Amelia lächelte. In ihren runden Wangen wurden zwei Grübchen sichtbar. »Mein Angebot steht. Wenn du Probleme hast, in Mathe den Anschluss zu finden, kann ich dir helfen. Sie ist super, doch das Erklären fällt ihr echt schwer. Ich glaube, sie denkt, Mathe wäre so simpel und logisch, dass jeder es verstehen müsste.«

»Sie sagte, du bist ihre beste Schülerin.«

Amelia zuckte mit den Achseln. »Das sagt sie von jedem, der nett zu ihr ist und sich nicht über sie lustig macht.«

»Ich habe mitbekommen, wie sie mir dir gesprochen hat und sagte, dass du es dir mit dem College noch mal überlegen sollst.«

Amelia baute derart schnell eine Mauer auf, dass er sich auf die Zunge biss. Verdammt. Es war leicht, über ein Studium zu reden, wenn die Eltern Geld genug besaßen. Bei ihr hingegen sah die Sache anders aus. Er hatte, ohne dass seine Nan nur ein Wort darüber verlor, rasch begriffen, dass Amelias Mutter eine Alkoholikerin war. Er hatte keine Ahnung, ob sie einer Arbeit nachging. Klar, die Geldmittel bei den Turners waren knapp. Seine Nan ließ sich von Amelia die Fenster putzen, weil sie es selbst angeblich nicht mehr schaffte. Purer Blödsinn. Es war ihre Art, dem Nachbarskind Geld zukommen zu lassen, ohne dem Mädchen das Gefühl zu geben, dass es Almosen waren.

Wenn er mitbekam, wie vertraut die beiden miteinander umgingen, kam Eifersucht in ihm hoch. Schließlich war er das Enkelkind, nicht sie. Aber bisher hatte er nur selten Zeit mit seiner Nan verbracht und schon gar nicht bei ihr gelebt. Amelia hingegen war Kate von Geburt an vertraut. Seine Nan hatte die hochschwangere Nachbarin ins Krankenhaus gefahren und war bei ihr geblieben, bis das kleine Mädchen das Licht der Welt erblickt hatte.

»Wirst du in die Mannschaft aufgenommen?«, fragte Amelia und wechselte das Thema.

»Ja. Football ist zwar nicht so mein Ding, aber offensichtlich konnte ich sie mit meiner schnellen Reaktion und den Sprinterqualitäten überzeugen.«

»Damit brauchst du dir keine Gedanken mehr darüber zu machen, Anschluss zu finden.«

Er schwieg, trank den restlichen Kakao, der inzwischen kalt geworden war. »Irgendwie komisch die Vorstellung, dass du einen Teil deiner Mitschüler kennst, seit du in den Kindergarten gegangen bist.«

»Tja, ich bin halt nie so wie du in der Weltgeschichte herumgekommen.«

»Warst du überhaupt schon mal in einem anderen Land?«

»Nein.«

»An der Ostküste?«

»Nein.«

»Mittlerer Westen? Die Südstaaten? Die Rocky Mountains?«

»Wozu? Immerhin steht der Mount Olympus hier, ganz zu schweigen von unserem Vulkan Mount St. Helens.«

Er nahm sich einen weiteren Muffin, deren Zahl auf fünf geschrumpft war.

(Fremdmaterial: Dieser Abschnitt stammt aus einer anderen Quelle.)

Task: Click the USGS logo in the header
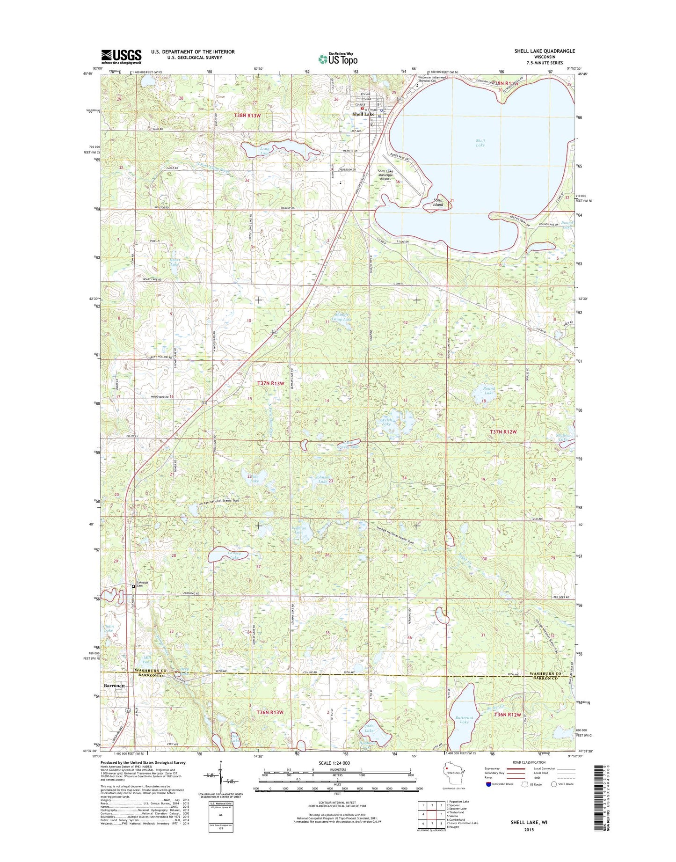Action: [x=121, y=57]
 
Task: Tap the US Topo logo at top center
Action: [x=338, y=59]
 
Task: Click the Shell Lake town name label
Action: [x=363, y=114]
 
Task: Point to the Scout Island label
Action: [x=438, y=202]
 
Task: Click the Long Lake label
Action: [x=264, y=151]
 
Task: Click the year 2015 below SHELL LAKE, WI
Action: [x=529, y=830]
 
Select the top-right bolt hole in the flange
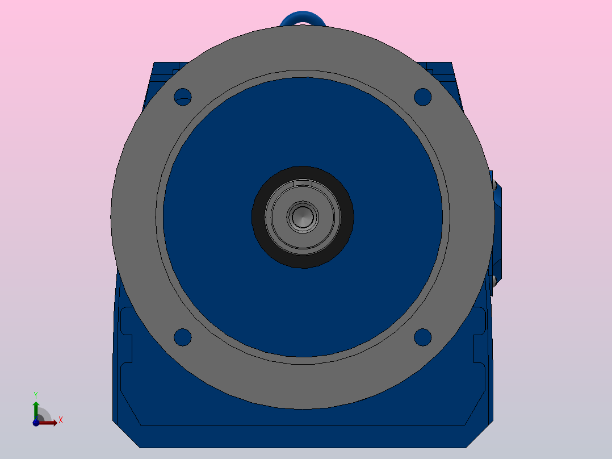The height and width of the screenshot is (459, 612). click(x=422, y=97)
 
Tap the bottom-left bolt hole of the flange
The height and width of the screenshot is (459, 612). click(x=182, y=337)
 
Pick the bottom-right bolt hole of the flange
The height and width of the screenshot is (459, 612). click(x=422, y=337)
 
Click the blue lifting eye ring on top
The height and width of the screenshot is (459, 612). click(x=303, y=17)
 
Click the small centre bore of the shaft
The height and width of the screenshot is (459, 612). click(x=303, y=216)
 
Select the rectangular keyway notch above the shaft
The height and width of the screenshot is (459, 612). click(x=303, y=183)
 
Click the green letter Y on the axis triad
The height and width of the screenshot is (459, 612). click(x=35, y=394)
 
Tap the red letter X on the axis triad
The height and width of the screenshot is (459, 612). click(x=60, y=420)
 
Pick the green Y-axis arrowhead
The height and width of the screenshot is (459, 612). click(x=36, y=404)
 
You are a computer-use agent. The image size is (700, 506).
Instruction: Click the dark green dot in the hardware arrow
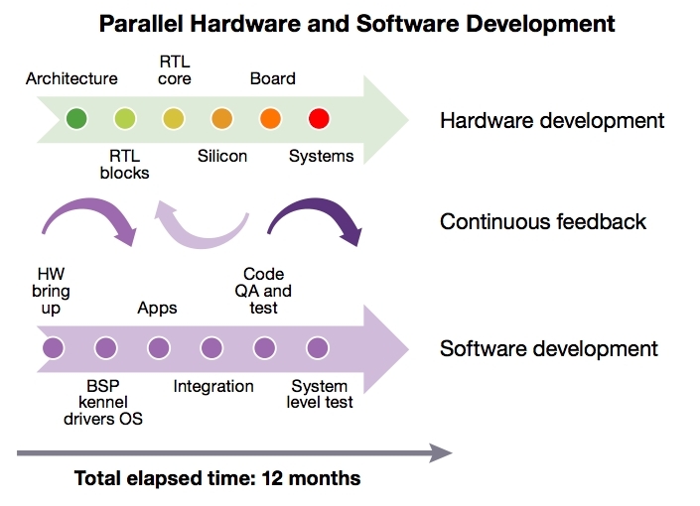click(76, 119)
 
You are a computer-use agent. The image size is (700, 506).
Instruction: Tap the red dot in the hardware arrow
click(319, 119)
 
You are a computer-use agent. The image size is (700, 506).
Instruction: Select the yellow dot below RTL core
click(173, 119)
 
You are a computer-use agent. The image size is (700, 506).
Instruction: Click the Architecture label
click(71, 78)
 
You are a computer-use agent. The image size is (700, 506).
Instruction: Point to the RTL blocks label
click(124, 165)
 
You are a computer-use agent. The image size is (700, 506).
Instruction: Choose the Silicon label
click(222, 156)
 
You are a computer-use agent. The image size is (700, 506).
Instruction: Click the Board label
click(273, 78)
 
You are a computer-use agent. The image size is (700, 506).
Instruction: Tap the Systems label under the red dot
click(321, 156)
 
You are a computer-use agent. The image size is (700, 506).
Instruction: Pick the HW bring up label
click(51, 291)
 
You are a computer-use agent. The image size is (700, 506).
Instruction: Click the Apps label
click(157, 308)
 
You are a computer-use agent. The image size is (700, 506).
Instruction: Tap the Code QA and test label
click(263, 291)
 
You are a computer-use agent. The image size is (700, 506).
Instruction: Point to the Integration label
click(213, 386)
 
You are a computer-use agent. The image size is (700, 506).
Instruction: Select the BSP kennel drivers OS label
click(103, 402)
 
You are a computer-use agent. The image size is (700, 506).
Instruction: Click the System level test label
click(320, 394)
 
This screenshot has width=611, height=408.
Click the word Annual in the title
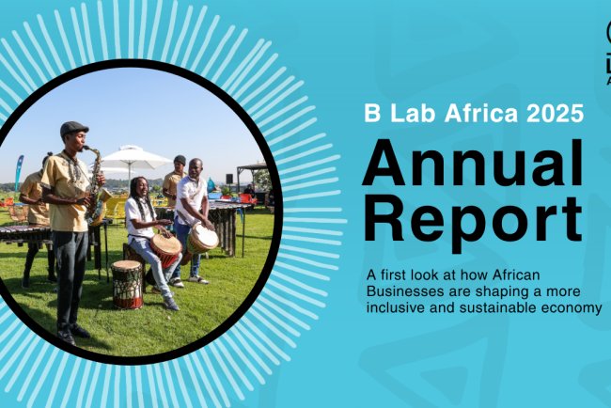(472, 165)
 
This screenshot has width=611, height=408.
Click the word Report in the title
(472, 222)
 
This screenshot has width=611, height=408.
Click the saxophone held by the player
(93, 183)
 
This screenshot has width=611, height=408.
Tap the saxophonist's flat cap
(72, 129)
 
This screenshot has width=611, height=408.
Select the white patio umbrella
(136, 157)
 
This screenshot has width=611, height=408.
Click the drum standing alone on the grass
(127, 284)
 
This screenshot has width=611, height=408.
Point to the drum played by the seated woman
(166, 249)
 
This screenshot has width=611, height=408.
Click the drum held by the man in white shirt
(202, 238)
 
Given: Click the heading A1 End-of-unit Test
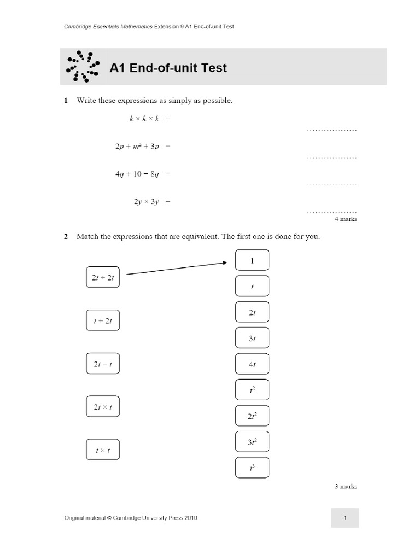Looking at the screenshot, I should [x=168, y=68].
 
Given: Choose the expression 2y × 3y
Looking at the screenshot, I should [x=146, y=201].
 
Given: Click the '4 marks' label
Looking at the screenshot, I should [x=346, y=219].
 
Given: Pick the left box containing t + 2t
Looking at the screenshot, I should [x=103, y=320].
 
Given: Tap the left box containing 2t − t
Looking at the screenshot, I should [x=103, y=364].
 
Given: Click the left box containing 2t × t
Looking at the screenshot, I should [x=103, y=407].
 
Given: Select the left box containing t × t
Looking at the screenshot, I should [x=103, y=450].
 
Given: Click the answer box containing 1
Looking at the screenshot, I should [x=252, y=260].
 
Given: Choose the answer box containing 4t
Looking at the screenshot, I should [x=252, y=364].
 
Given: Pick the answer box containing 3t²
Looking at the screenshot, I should [x=252, y=442].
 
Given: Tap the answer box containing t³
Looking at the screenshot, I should [x=252, y=468].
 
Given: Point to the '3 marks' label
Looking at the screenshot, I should [x=346, y=486].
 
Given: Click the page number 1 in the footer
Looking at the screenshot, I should [x=345, y=517].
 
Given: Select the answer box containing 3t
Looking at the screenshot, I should [x=252, y=339].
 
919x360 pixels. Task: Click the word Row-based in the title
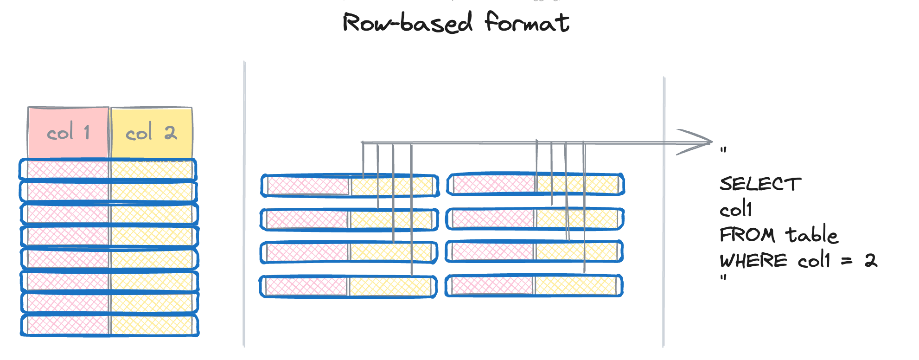[407, 23]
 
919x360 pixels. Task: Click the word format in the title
[527, 22]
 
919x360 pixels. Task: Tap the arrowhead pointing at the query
[698, 142]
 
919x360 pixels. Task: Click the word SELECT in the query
[760, 184]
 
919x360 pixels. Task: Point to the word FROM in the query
[747, 235]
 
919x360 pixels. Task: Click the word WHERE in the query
[753, 261]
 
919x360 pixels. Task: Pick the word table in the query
[811, 234]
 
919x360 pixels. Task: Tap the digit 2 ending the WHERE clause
[871, 260]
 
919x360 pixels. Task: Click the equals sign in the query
[847, 261]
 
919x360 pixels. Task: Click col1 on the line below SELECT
[736, 209]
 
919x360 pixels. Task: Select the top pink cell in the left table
[68, 170]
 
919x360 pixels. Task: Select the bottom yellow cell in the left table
[151, 325]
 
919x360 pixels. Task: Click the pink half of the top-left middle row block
[308, 186]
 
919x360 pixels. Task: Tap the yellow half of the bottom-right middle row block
[575, 286]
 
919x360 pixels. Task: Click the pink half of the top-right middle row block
[494, 184]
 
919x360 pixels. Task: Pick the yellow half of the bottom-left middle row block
[390, 286]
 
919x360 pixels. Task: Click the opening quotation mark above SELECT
[723, 150]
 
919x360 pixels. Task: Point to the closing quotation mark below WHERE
[723, 278]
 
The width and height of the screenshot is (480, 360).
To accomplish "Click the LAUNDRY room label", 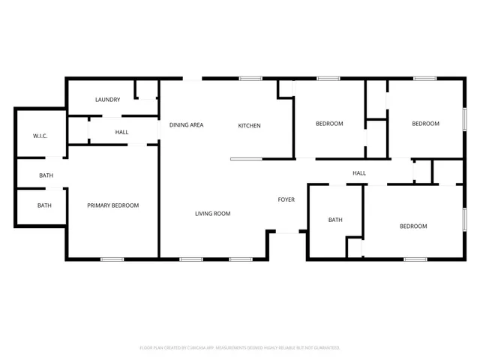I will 107,100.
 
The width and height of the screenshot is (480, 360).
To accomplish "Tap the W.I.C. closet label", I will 40,136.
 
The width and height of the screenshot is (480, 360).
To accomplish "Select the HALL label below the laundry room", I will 122,132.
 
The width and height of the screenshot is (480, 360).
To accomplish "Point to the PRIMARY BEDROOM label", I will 112,206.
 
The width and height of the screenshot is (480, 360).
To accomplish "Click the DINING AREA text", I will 186,125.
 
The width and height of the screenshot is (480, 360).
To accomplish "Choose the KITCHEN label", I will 249,125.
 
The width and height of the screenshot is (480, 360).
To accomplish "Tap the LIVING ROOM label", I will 212,214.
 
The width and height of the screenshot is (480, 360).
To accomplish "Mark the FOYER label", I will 286,200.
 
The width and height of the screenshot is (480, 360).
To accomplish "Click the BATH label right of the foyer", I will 335,220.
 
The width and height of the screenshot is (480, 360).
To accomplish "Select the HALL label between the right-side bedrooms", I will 359,173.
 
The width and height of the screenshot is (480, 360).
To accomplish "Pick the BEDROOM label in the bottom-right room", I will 412,226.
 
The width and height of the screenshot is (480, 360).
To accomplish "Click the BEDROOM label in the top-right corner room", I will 425,124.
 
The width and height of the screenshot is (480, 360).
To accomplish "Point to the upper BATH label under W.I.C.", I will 46,176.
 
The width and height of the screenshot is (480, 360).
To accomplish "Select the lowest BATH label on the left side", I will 44,206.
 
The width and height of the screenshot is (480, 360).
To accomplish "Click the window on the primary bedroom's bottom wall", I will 112,260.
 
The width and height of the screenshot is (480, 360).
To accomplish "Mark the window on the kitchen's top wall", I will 250,78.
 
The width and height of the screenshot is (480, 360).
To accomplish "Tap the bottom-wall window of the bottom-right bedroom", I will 415,260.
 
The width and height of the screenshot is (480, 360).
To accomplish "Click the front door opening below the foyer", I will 286,232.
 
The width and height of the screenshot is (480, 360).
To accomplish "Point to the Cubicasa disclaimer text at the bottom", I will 240,348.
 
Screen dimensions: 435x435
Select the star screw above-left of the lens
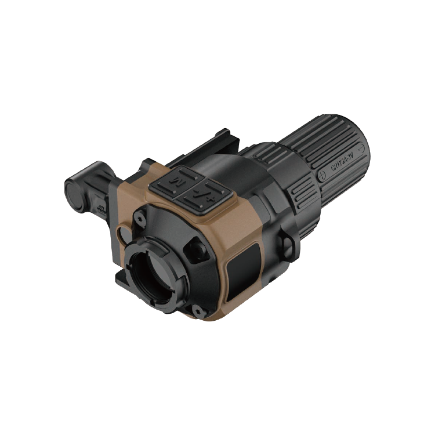(140, 219)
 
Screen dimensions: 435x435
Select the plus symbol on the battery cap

»Darf ich dich was fragen, ohne dass du sauer auf mich bist?«, wagte er sich vor.

Sie schüttelte genervt den Kopf. »Noch mal: Ich bin nicht sauer auf dich. Du bist neu, du kennst keinen der anderen. Anfangs warst du der coole Neue, der Exot wegen des Jobs deines Vaters. Ich meine, wer ist sechzehn und hat schon in fünf Ländern gelebt? Du weißt, wie das mit den Gruppen in der Highschool ist. Gib dich mit mir ab, sei nett zu mir, und du gehörst schneller zu den Außenseitern, als du blinzeln kannst. Ich komme mit den Hänseleien klar. Ich kenne es nicht anders und ich kann damit umgehen. Hey, noch zwei Jahre und die Highschool ist Geschichte.« Sie grinste. »Und jetzt, wo du Teil des Footballteams bist? Du gehörst jetzt zur obersten Liga. Ehe du dich versiehst, bist du der Schwarm aller Mädchen. Okay, hinter Sean, Enedin und Dick, aber immerhin, Platz vier ist auch nicht schlecht.«

»Es war gemein, und du bist keine fette Sau.«

Ihre Gesichtszüge froren ein. Er schlug sich mit der Hand vor dem Mund. »Shit. Jetzt habe ich dir wehgetan. Das wollte ich nicht.«

»Ist egal.«

Es war ihr nicht egal. Ihre Stimme zitterte und er sah, wie ihr die Tränen in die Augen stiegen. Sie legte den Kopf in den Nacken, um zu verhindern, dass er es sah.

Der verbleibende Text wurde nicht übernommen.